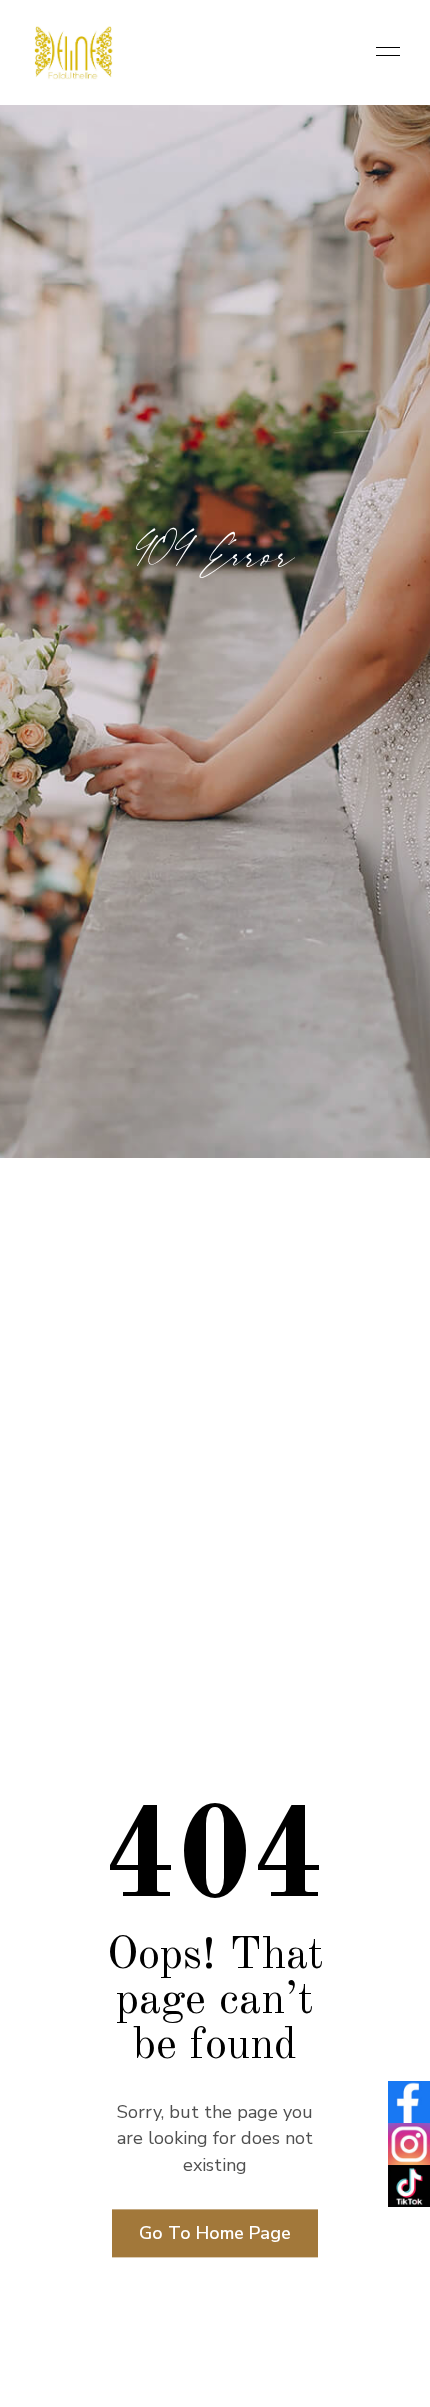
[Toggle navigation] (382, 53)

☆ ☆ ☆ ☆ ☆ ☆ ☆

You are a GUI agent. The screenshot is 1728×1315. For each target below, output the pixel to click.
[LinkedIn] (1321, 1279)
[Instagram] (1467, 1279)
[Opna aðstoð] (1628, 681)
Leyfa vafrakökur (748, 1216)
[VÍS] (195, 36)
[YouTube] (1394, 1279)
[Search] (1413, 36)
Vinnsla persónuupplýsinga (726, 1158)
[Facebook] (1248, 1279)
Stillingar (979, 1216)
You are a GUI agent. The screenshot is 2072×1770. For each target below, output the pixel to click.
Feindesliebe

☆ ☆ ☆ ☆ ☆ ☆ ☆

Everything from the line with "[Opna aðstoð] (1628, 681)" through the line with "Feindesliebe" in the listing above must be retyped exactly, with nothing added.

[Opna aðstoð] (1628, 681)
Leyfa vafrakökur (748, 1216)
[VÍS] (195, 36)
[YouTube] (1394, 1279)
[Search] (1413, 36)
Vinnsla persónuupplýsinga (726, 1158)
[Facebook] (1248, 1279)
Stillingar (979, 1216)
You are a GUI agent. The screenshot is 2072×1770. For each target below, output the pixel to click.
Feindesliebe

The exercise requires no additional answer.